* _DATA SHOWN_:
* * * * *

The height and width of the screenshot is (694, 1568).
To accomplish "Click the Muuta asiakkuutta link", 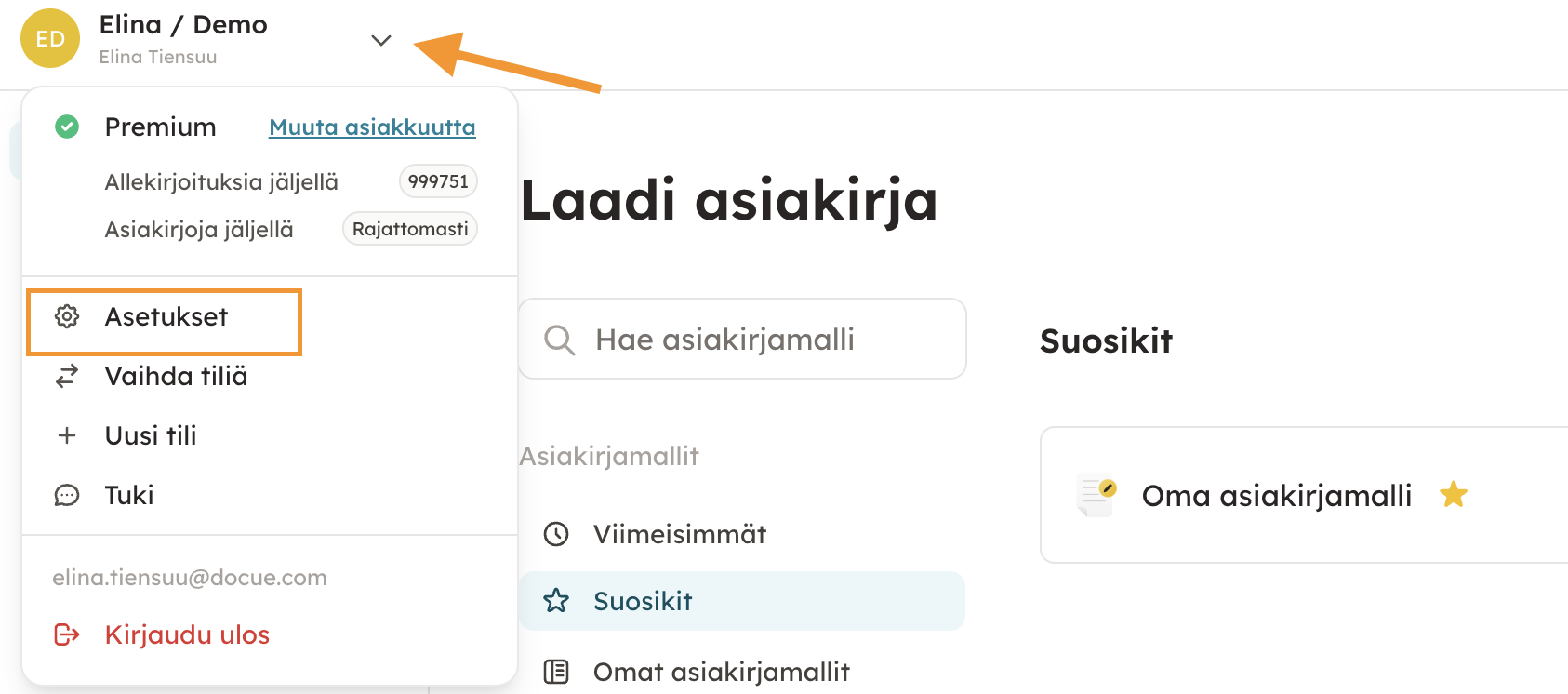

* * * * *

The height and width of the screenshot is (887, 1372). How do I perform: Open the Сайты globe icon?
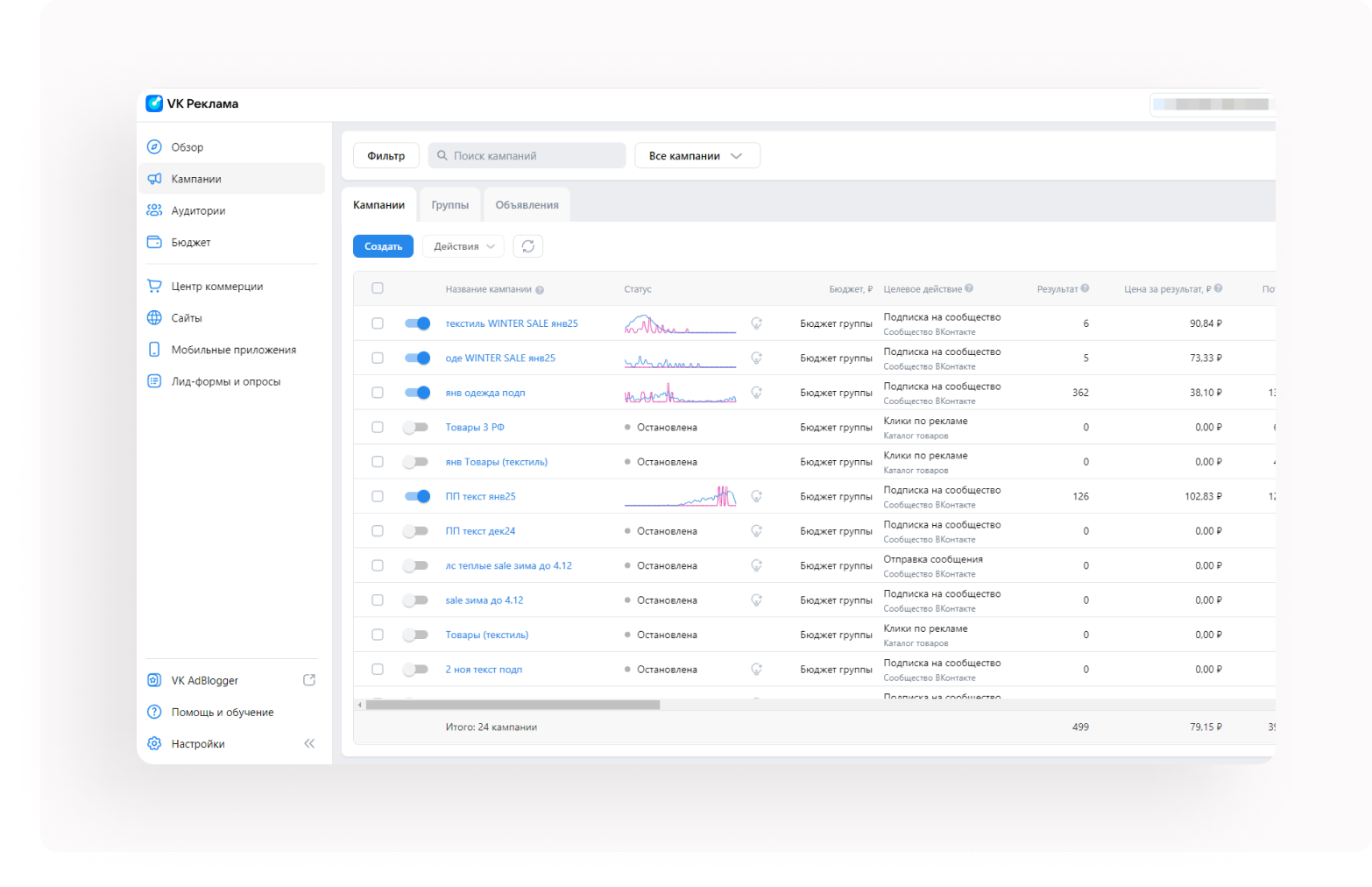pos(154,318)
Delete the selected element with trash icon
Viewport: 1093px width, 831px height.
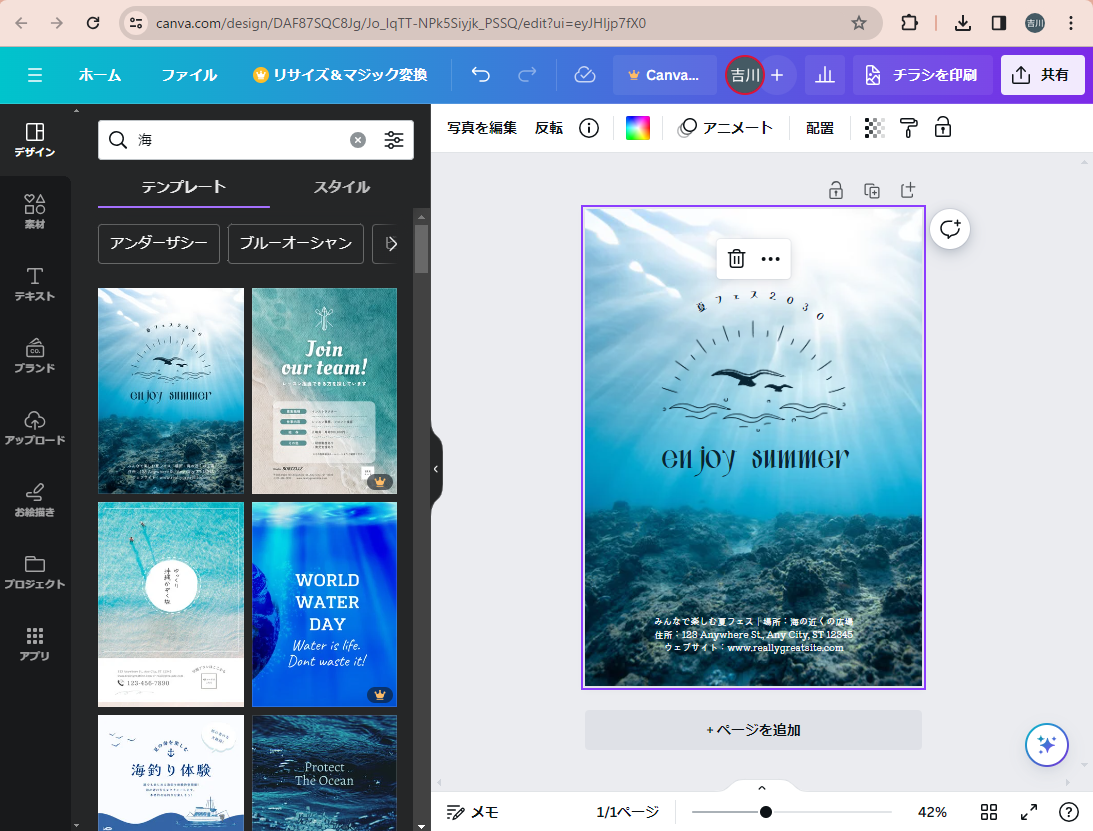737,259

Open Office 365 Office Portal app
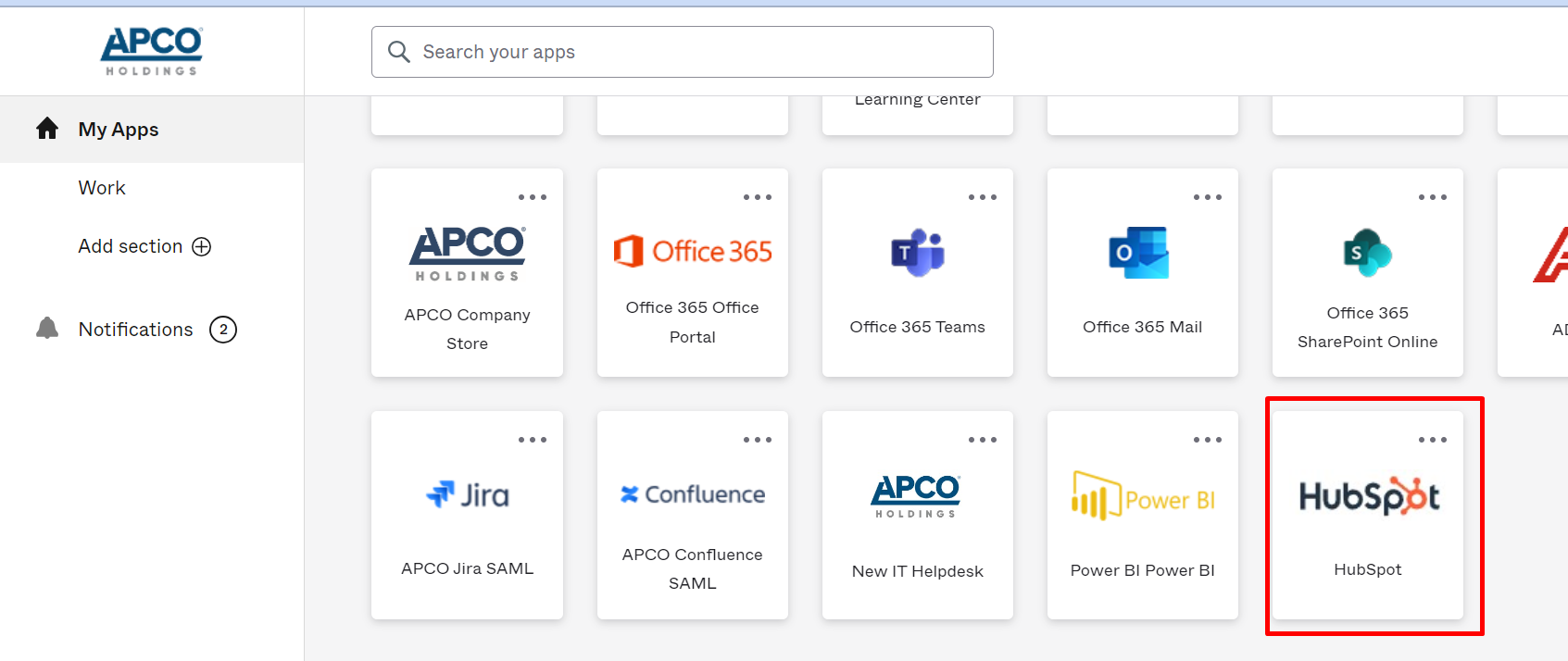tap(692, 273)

* * * * *

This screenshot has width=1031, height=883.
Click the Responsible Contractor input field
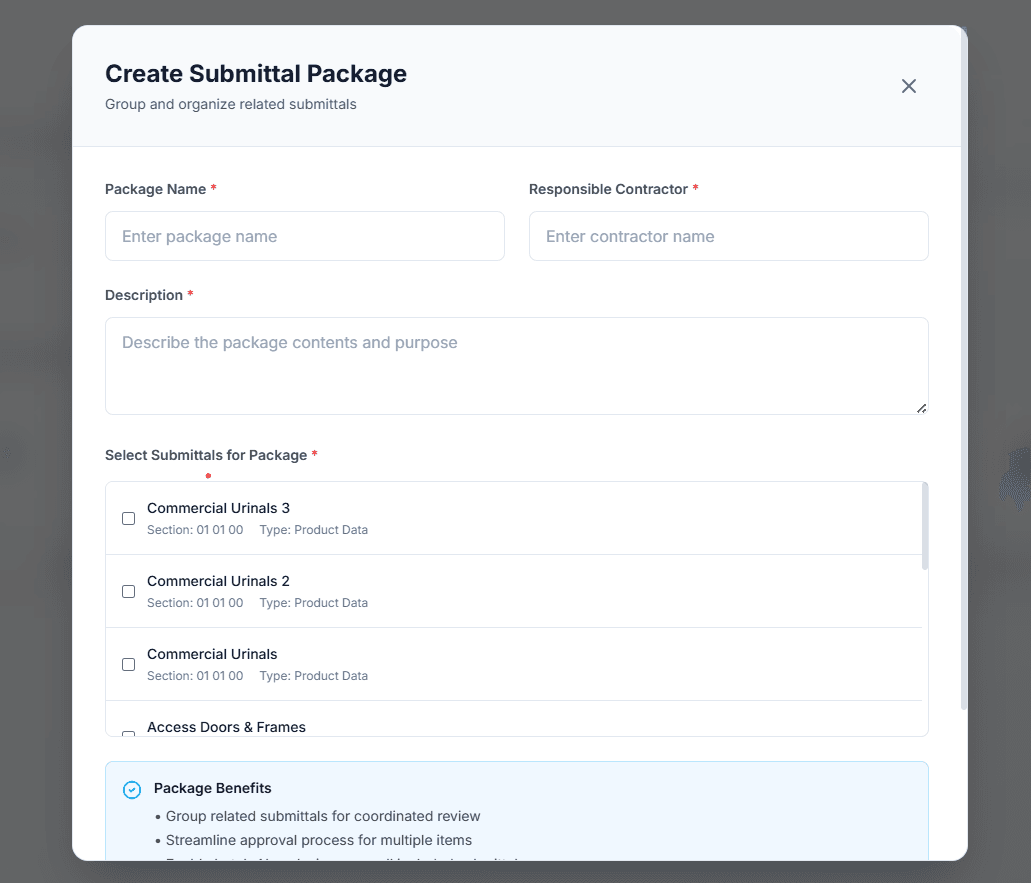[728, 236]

* * * * *

* _ASSIGNMENT_:
Every line from the one with "The height and width of the screenshot is (694, 1568)." through the one with "the Muuta asiakkuutta" is to be reproduced exactly as written above, and the pictures are to be dropped.

* _RESULT OF THE TASK_:
The height and width of the screenshot is (694, 1568).
To accomplish "Click the Muuta asiakkuutta link", 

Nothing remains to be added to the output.